Thursday, October 1, 2009

Anticipation


<----- What I look like now.

I had a moment today when I realized how thoroughly I had crossed into Mom territory. I absolutely could not WAIT until Evelyn gets old enough that I can tease and scold her for all the things she did to me in the womb.

B-Day minus 6 weeks and I am already counting my grudges. *grin*

A month or so ago I described to one of my male coworkers (much to his horror) that when Evie moves it looks like I am smuggling ferrets under my shirt.


It was a joke, but I seem to have jinxed myself because more and more she does move around like a little ferret. And at her active time (around 4am) it feels like several ferrets fighting for supremacy in there.

I don’t know how else to describe it – she scrambles. Or maybe she was severe restless leg syndrome. Either way, the rare times I am awake during this time I usually have my hand over my stomach so I can rub her back and tickle the occasional foot that wanders into my grasp.
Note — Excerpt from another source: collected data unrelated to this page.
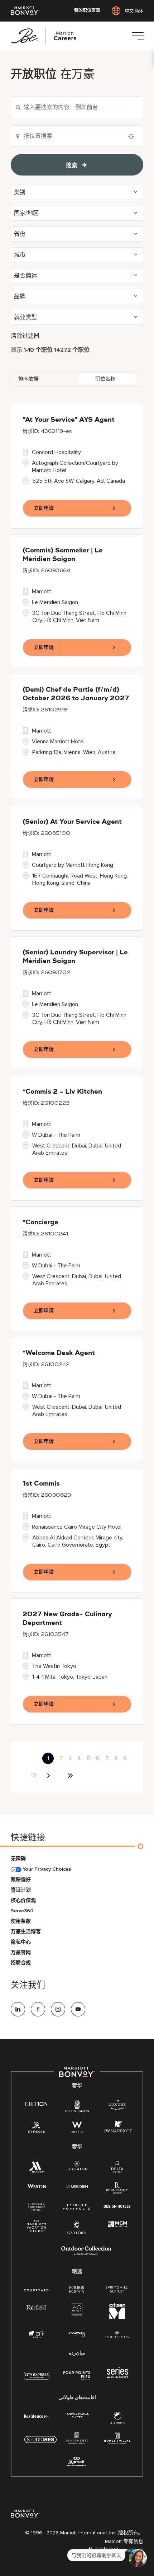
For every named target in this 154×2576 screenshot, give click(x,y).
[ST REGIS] (36, 2129)
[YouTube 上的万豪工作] (78, 2009)
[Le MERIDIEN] (77, 2186)
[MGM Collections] (117, 2224)
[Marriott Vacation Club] (36, 2228)
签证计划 (21, 1890)
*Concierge (40, 1222)
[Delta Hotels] (117, 2168)
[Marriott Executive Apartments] (76, 2462)
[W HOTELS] (77, 2129)
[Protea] (117, 2335)
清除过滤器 (25, 336)
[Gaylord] (76, 2233)
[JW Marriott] (117, 2129)
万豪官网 (21, 1952)
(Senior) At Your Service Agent (72, 822)
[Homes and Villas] (117, 2440)
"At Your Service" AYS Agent (69, 420)
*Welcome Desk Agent (59, 1353)
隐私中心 (21, 1942)
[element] (117, 2419)
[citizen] (117, 2317)
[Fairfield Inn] (37, 2307)
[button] (77, 192)
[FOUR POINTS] (76, 2290)
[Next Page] (49, 1775)
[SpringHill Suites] (117, 2290)
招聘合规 (21, 1963)
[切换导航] (137, 35)
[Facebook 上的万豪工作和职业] (38, 2009)
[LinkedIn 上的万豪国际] (18, 2009)
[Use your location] (133, 136)
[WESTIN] (36, 2186)
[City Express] (36, 2379)
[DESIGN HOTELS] (117, 2207)
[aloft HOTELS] (36, 2335)
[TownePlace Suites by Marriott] (77, 2415)
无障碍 (18, 1859)
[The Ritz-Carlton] (77, 2107)
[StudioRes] (40, 2443)
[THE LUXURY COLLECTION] (117, 2106)
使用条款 (21, 1921)
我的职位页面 (87, 11)
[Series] (117, 2377)
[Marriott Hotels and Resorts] (36, 2168)
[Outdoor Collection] (86, 2253)
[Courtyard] (36, 2289)
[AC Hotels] (77, 2311)
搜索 (71, 165)
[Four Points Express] (76, 2379)
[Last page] (70, 1775)
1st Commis (41, 1484)
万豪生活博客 (26, 1932)
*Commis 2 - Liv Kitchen (62, 1092)
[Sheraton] (77, 2167)
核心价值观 (23, 1900)
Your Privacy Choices (46, 1869)
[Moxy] (76, 2335)
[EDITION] (36, 2103)
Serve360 (22, 1911)
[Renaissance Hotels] (117, 2190)
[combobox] (77, 107)
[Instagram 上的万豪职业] (58, 2009)
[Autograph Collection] (36, 2207)
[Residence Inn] (36, 2415)
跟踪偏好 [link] (21, 1879)
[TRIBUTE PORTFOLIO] (77, 2207)
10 (33, 1775)
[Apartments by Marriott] (77, 2440)
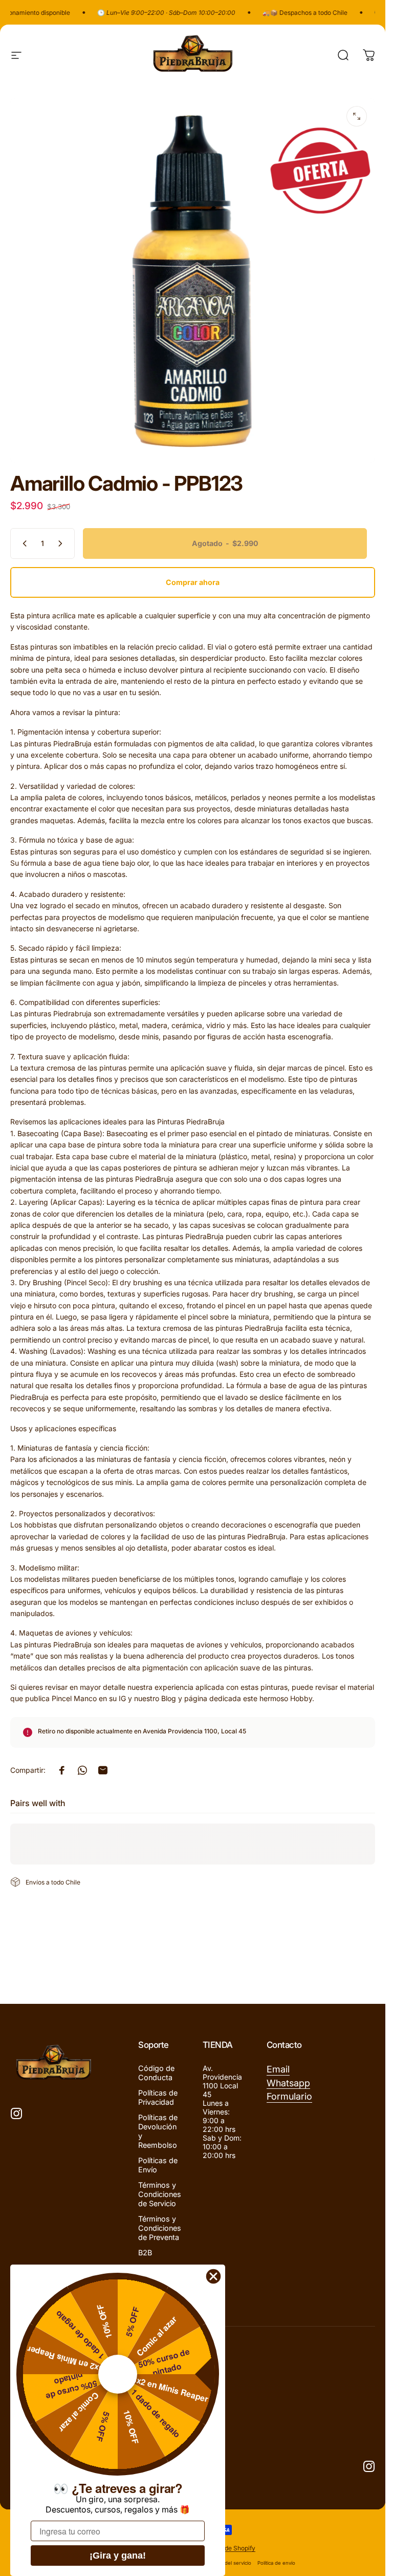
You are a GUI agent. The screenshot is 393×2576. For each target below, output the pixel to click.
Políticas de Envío (158, 2165)
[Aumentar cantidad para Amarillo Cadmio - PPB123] (62, 543)
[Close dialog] (213, 2276)
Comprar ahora (193, 582)
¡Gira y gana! (118, 2555)
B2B (145, 2252)
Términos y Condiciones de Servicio (159, 2194)
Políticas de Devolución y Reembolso (158, 2131)
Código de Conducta (156, 2073)
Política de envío (276, 2563)
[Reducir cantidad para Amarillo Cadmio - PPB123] (22, 543)
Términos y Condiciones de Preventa (159, 2228)
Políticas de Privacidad (158, 2097)
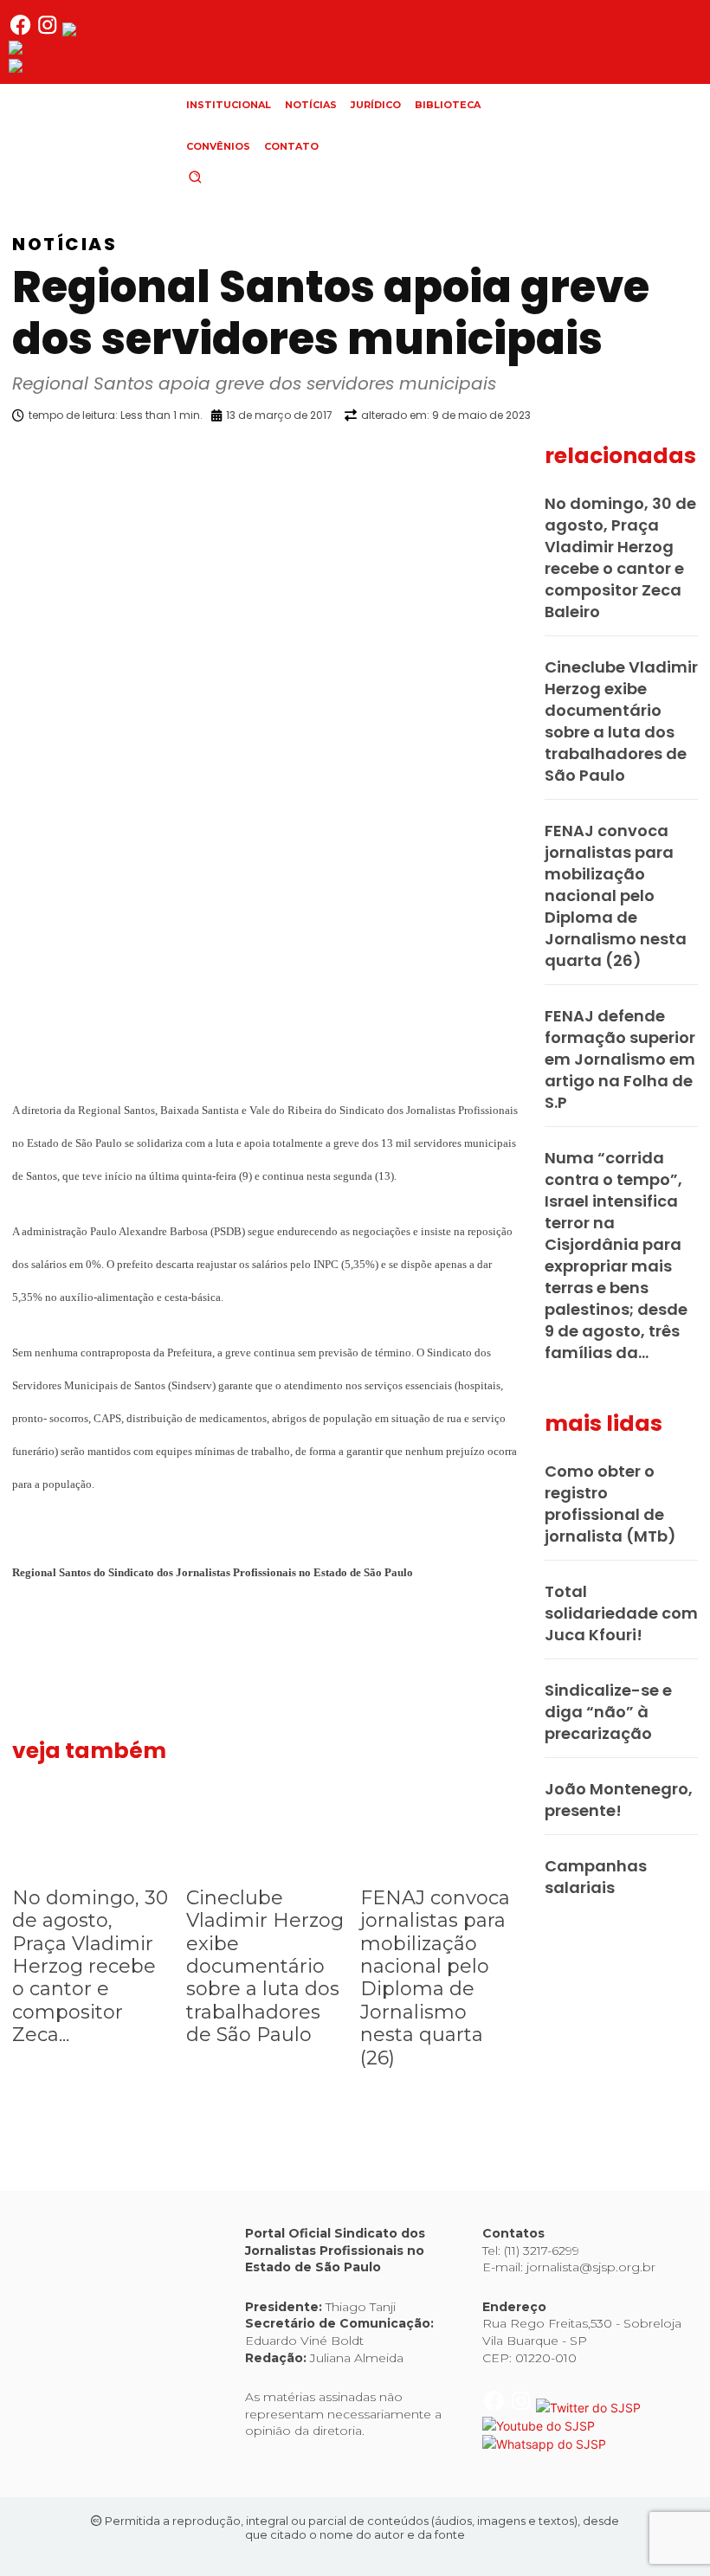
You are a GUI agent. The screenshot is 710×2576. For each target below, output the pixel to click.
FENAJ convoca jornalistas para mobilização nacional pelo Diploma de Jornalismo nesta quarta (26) (435, 1978)
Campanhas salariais (596, 1876)
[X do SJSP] (114, 31)
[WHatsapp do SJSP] (70, 68)
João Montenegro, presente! (619, 1799)
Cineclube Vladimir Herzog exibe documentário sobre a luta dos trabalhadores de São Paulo (265, 1966)
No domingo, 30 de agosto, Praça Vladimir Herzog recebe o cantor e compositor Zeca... (90, 1966)
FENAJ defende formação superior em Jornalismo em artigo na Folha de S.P (620, 1059)
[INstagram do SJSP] (49, 31)
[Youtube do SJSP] (65, 49)
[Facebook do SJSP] (22, 31)
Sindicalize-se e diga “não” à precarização (608, 1711)
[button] (224, 177)
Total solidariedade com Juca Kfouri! (621, 1613)
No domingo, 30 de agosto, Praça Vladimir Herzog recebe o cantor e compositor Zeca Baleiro (620, 557)
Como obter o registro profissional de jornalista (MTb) (610, 1503)
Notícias (64, 244)
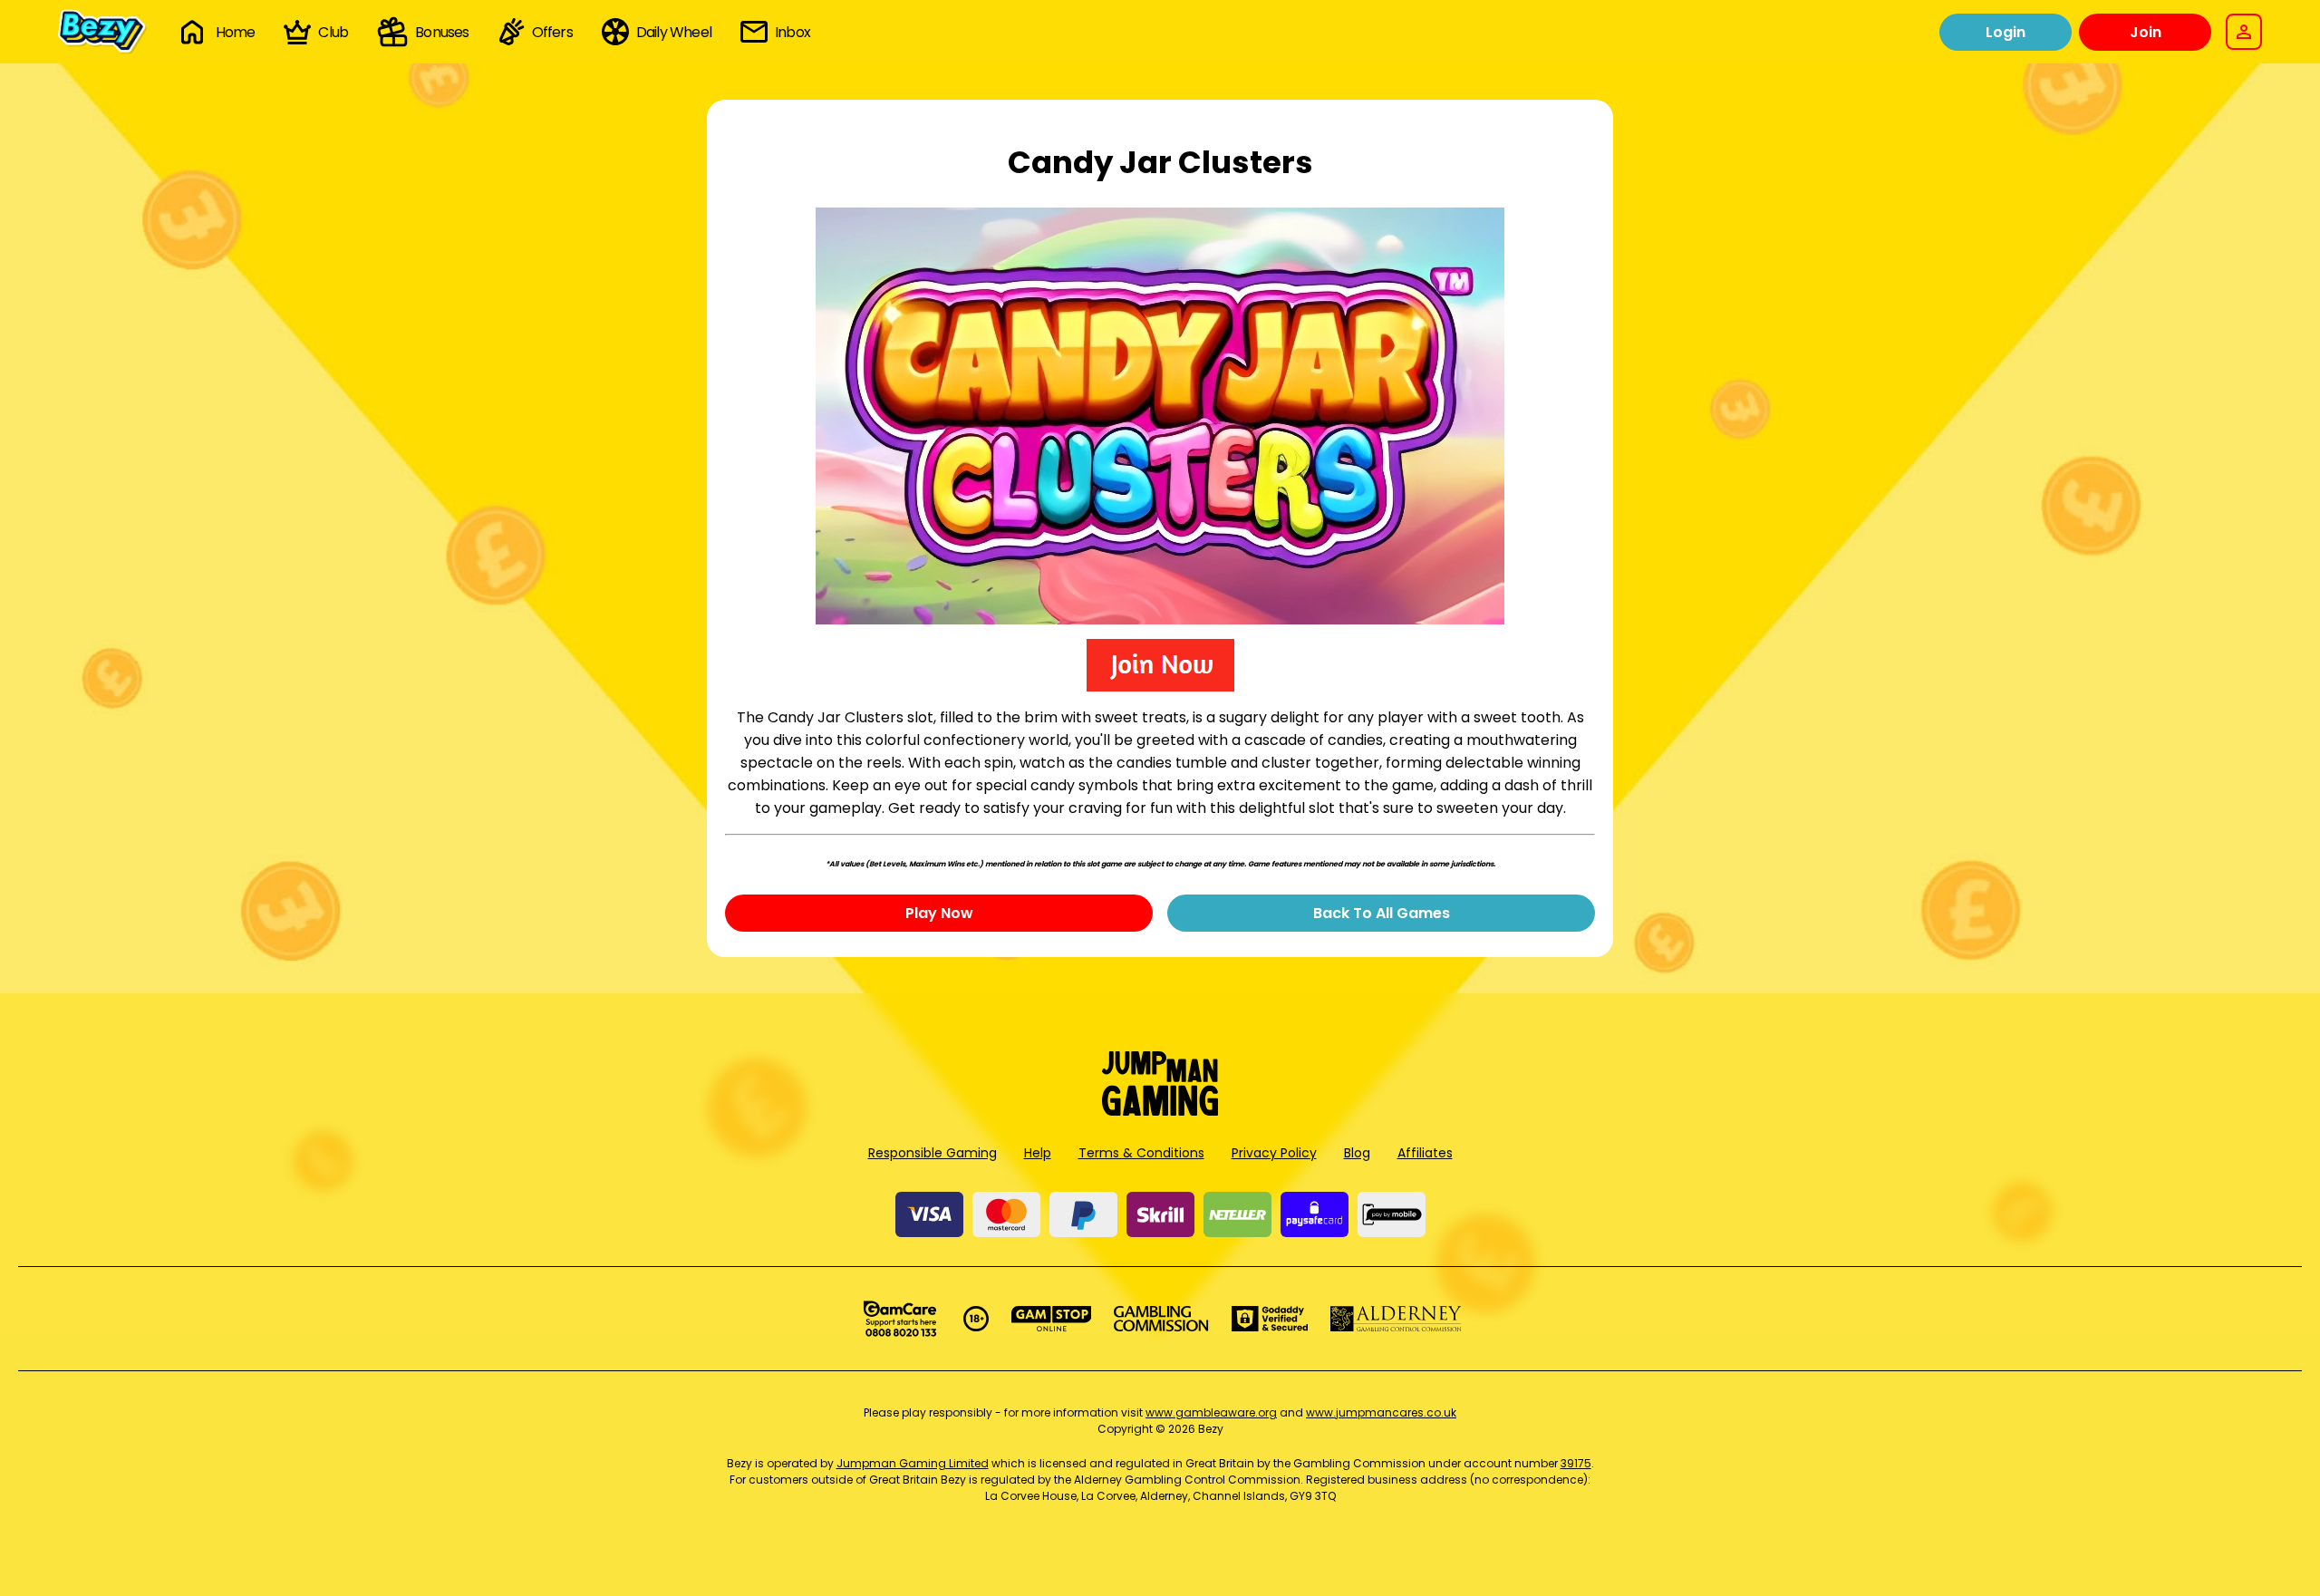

Her acrobatics don’t hurt. Sometimes they are a little uncomfortable because when she really sticks her legs out I can practically feel myself adding stretch marks. But mostly they are ticklish and make me realize… wow. There really is a person in there. Or possibly several ferrets.

This morning Ian crawled into bed with us at around 5am. I pulled him under the covers, held onto him so that he wouldn’t fall off the edge, and promptly fell back to sleep. Evie did not, however, and was still scrambling around. Since Ian was wrapped around my tummy he got to enjoy the full show and I woke occasionally when he would giggle or stick a cold hand against my stomach to feel her move around.

What I will look like in a few weeks ------------->

At one point he laughed so hard I groggily cracked open my lids. His blue eyes were about an inch away from mine and he put one hand on my cheek. “She’s funny!” he told me. I laughed too, flipped him over so that he was between me and JD and no longer in imminent danger of being kicked off the bed by his little sister, and went back to sleep.

Later this morning I had a very pleasant image of teasing a 10 year old Evie about her 4am psychotic exercises in the womb. Moments like this, however, usually have faded away by that time and I was a little sad that she would not get to experience… well, herself. And how much we enjoy her already. Then it hit me. Duh. That is what this blog is for!

I hope you all enjoy the stories as much as I am sure adolescent Ian and Evie will hate them! I will try and add them as they occur. Some of them might be TMI (too much information) but I really want to capture them so I can remember and use them to torment my children later in life.